I don’t follow what’s being done in the “Memory estimates” section for caching in the URL shortening service.
It states:
Memory estimates: If we want to cache some of the hot URLs that are frequently accessed, how much memory will we need to store them? If we follow the 80-20 rule, meaning 20% of URLs generate 80% of traffic, we would like to cache these 20% hot URLs.
Previously we estimated 300 million total URLs will be stored. So I understand this to mean 60 million URLs (20%) are the cause of 80% of the requests. There are ~1.7 billion requests per day, so ~1.35 billion (80%) of them should be cache hits, leaving ~34 million (20%) as cache misses.
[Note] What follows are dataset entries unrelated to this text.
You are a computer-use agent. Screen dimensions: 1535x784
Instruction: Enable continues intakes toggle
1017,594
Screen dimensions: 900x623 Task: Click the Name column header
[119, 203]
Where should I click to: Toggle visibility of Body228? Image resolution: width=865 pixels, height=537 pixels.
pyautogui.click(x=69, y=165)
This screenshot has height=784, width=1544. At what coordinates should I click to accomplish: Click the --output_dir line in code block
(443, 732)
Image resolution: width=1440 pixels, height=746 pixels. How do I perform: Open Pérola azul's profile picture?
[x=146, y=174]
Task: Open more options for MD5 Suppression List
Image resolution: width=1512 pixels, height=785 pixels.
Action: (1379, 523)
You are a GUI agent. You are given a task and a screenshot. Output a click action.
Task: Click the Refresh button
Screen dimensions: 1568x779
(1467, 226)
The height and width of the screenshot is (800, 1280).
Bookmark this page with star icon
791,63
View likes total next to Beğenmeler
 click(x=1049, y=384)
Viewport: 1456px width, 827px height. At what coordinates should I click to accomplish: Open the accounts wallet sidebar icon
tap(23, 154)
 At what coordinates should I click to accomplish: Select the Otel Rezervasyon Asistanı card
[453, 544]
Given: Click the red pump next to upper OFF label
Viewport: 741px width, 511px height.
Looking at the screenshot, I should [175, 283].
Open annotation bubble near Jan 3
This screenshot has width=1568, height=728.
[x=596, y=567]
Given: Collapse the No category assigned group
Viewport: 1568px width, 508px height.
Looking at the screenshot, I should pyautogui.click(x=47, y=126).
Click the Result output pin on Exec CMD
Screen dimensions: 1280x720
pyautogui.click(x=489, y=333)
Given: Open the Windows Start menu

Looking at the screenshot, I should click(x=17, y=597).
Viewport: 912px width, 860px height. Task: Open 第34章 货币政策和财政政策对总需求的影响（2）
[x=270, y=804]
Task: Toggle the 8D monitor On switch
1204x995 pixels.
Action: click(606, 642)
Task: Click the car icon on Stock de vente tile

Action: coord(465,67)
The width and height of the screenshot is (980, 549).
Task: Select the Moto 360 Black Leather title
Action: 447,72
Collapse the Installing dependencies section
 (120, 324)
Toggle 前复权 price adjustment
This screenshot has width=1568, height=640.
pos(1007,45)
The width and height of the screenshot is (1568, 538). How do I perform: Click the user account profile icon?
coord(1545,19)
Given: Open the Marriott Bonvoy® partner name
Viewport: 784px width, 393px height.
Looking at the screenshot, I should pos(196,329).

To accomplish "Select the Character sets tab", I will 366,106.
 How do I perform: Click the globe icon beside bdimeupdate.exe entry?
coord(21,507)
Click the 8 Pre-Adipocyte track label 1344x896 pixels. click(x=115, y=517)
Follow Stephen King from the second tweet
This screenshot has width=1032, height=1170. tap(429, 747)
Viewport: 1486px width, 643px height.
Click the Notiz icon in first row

However, the next paragraph goes on to say “To cache 20% of these requests, we will need 170GB of memory.” I think this is an error, but maybe not. Why would we cache 20% of requests… where does this come from? I thought we are caching the top 20% of URLs, which result in cache hits on 80% of requests.
To cache 20% of these requests, we will need 170GB of memory.
0.2 * 1.7 billion * 500 bytes = ~170GB
I am further lost by this calculation. Isn’t this ~170GB the amount of bandwidth spent on cache misses? Caching 20% of the total 300 million URLs would require only ~27 GB (300 million * 20% * 500 bytes).
Can someone tell me if/where I’ve gone wrong?